For some reason, I started reading Alex Payne’s blog.. he’s just some dude from Twitter, but he started writing about how he uses macs but every 6 months or so has an urge to try something else. Sounded oddly familiar…
I had one of those Mac moments yesterday. I’ve had this Canon photo printer for a while, but it had just been collecting dust. I had actually bought some replacement ink for it, and also have a fair amount of HQ photo paper. I decided to try to print some photos out for Q’s mom, so I hooked it up. Now, I had only experienced this printer under Windows, so I was afraid that I would have to go find drivers, or at minimum work through Canon’s silly out-of-place printer UI.
Well, it was one of those things. Just plug it in, and it worked. I guess OS X just ships with drivers for this printer. And they’re not just some generic driver either.. all the things I could care about I could access: borderless mode, paper select, and quality selection. There’s a little bit of custom-ish UI which I think comes from folks at Canon, but it’s still built into the main print dialog, so it looks nice. And more importantly, it’s laid out in a way that doesn’t put duplicate functionality in different places.

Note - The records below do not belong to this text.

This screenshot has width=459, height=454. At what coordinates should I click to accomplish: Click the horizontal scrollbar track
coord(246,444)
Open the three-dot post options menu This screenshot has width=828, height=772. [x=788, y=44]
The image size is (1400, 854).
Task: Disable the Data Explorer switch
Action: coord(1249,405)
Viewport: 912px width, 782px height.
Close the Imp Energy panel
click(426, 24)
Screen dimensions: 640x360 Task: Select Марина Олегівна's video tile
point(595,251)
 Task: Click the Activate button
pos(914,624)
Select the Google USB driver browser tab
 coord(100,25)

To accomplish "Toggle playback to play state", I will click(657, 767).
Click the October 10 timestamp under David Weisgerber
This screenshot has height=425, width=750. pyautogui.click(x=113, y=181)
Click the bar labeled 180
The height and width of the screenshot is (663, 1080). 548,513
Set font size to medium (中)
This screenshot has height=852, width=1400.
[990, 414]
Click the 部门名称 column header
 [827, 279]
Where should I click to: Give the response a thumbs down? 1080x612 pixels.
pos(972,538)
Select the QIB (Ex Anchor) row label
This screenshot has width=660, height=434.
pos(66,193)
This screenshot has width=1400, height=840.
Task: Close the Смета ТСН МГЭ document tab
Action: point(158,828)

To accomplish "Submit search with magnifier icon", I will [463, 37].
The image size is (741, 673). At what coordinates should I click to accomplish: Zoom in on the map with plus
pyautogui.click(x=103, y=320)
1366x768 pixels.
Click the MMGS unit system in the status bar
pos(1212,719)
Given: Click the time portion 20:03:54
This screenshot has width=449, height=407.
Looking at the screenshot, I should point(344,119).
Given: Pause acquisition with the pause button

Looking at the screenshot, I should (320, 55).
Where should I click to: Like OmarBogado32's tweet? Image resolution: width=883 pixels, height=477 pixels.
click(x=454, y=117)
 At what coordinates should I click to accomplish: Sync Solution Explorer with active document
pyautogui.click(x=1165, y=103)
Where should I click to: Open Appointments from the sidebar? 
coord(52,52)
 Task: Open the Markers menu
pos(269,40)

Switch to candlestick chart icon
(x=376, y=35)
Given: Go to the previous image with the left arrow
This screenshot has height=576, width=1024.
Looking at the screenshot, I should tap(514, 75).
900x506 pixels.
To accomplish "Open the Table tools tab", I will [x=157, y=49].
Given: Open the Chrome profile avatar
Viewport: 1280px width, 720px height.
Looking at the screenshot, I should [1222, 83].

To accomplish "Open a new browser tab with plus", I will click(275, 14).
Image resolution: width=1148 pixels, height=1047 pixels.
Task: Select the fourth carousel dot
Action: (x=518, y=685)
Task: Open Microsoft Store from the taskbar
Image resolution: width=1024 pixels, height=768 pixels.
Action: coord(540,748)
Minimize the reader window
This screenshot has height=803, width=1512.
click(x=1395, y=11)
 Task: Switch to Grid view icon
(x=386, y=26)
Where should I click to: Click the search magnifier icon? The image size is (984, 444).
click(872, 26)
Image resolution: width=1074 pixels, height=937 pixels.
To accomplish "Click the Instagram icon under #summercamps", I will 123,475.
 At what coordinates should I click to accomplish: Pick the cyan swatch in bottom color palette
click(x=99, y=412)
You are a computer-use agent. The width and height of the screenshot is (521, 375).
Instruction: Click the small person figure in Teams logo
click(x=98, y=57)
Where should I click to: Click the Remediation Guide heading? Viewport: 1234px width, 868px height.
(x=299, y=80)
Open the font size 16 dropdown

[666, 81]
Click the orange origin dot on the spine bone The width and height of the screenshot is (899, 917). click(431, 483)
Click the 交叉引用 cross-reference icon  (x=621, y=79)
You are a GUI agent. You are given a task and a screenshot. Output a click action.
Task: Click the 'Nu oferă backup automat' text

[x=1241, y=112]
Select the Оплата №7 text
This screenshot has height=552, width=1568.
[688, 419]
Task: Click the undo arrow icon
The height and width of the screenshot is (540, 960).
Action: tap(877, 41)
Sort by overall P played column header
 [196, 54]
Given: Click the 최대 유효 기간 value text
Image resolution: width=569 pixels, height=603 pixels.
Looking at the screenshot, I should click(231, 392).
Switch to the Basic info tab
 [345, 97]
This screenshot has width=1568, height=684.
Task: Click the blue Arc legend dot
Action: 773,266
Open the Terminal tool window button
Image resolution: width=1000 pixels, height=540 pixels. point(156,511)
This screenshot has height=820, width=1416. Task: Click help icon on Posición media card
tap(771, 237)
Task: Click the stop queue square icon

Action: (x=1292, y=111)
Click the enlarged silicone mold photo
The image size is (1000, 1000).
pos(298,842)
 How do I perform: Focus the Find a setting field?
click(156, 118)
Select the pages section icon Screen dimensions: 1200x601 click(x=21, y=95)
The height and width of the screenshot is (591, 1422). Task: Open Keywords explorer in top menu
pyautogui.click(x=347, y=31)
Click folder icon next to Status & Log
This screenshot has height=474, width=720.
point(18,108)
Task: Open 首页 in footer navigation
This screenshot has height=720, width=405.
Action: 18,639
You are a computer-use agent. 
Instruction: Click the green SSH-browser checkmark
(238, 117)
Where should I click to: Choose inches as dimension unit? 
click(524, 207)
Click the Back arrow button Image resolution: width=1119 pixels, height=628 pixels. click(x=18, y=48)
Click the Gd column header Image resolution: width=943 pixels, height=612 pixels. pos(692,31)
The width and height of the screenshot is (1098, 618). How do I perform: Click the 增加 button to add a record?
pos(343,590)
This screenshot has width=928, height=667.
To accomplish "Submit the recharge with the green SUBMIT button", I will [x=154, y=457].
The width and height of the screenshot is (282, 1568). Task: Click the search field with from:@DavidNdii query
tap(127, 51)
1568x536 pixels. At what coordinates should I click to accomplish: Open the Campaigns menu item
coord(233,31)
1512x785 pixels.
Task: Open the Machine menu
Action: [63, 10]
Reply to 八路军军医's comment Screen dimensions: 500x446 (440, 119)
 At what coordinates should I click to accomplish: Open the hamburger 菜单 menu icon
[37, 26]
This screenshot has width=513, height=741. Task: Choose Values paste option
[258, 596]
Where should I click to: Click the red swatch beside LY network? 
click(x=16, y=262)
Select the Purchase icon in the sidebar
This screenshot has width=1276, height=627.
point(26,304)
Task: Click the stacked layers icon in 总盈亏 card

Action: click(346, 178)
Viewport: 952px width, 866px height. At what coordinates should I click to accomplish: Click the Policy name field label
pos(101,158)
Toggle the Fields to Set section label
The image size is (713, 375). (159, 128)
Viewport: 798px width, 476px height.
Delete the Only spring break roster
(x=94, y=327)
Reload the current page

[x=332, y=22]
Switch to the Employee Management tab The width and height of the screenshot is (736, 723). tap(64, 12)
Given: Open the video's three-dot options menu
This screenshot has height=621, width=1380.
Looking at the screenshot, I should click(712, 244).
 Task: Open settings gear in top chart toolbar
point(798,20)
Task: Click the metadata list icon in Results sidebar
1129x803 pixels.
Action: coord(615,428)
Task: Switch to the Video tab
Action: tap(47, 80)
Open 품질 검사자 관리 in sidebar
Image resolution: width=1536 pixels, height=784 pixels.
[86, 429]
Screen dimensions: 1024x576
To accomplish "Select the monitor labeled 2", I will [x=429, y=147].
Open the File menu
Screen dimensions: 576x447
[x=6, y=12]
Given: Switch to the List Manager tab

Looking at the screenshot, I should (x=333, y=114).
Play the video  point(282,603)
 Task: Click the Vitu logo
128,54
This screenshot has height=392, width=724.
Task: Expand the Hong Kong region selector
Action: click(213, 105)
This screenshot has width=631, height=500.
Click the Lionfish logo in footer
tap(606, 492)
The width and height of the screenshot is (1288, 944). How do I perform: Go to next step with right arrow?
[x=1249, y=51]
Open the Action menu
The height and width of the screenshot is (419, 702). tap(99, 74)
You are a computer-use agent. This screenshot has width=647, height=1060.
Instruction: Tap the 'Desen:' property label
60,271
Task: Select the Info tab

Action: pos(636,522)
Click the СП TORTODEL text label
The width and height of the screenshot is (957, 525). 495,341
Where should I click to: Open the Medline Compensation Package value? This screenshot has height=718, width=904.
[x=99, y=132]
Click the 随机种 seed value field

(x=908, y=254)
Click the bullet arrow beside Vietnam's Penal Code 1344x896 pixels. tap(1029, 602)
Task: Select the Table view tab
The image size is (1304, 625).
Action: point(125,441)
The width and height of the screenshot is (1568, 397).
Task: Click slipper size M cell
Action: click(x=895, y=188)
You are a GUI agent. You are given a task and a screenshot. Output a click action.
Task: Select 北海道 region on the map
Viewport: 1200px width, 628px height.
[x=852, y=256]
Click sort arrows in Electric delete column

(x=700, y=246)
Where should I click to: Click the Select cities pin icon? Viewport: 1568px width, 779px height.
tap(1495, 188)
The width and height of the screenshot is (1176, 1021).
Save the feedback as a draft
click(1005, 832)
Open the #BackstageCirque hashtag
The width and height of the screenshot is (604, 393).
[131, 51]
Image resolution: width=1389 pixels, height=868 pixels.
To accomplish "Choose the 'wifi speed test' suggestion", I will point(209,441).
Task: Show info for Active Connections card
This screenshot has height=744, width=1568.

Oh and after I plugged it in, next software update asks me if I want to get the new Canon drivers. Nice. I guess Win7 is starting to look more like this, but it’s not quite there yet. Anyways, kudos to Apple, and thanks for a productive morning.
I’m still going to ditch this printer. Printing at home just doesn’t seem worth it. I can try really hard and get decent prints, but my in-laws can print photos at costco from their point and shoot, and they pretty much look just as good. The quality of the printer seems to make such a big difference. Plus, I don’t really want to go through the whole calibration exercise with my printer. I’d rather just send someone my sRGB photos and have them do the right thing.
BTW, why does the WP.com post composition thing crash Chrome every damn time? Come on folks. Test with Chrome. It’s the next big thing.